- WORK TASK
Filter the entries for the word "agent". Copy each line in which it occurs.

(EXCERPTED RECORDS begins)

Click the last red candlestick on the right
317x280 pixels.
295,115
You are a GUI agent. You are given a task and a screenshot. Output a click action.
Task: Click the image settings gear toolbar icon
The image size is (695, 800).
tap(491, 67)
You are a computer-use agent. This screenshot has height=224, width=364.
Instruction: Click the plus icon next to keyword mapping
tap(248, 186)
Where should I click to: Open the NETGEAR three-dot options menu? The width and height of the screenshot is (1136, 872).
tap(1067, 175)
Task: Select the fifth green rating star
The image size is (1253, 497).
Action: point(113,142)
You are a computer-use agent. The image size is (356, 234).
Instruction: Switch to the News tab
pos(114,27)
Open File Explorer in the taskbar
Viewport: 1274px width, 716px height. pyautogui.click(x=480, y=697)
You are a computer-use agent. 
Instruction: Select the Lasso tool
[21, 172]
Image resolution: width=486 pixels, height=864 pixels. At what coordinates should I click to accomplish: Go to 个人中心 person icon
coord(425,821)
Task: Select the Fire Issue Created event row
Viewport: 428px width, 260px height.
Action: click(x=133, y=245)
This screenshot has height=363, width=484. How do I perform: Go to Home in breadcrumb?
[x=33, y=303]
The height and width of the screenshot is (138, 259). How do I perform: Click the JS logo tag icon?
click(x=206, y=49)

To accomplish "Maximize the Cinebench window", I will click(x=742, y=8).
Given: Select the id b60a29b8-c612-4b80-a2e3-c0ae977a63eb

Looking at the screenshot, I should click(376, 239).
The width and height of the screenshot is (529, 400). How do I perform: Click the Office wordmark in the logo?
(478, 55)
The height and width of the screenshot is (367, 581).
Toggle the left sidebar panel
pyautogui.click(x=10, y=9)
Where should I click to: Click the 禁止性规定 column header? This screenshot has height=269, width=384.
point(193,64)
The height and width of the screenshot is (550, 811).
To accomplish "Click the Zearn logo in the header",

(EXCERPTED RECORDS ends)

- ANSWER FOR THE TASK
You are a GUI agent. You are given a task and a screenshot. Output a click action.
You are a computer-use agent. This screenshot has height=224, width=364.
You are a computer-use agent. The image size is (356, 234).
You are a computer-use agent. 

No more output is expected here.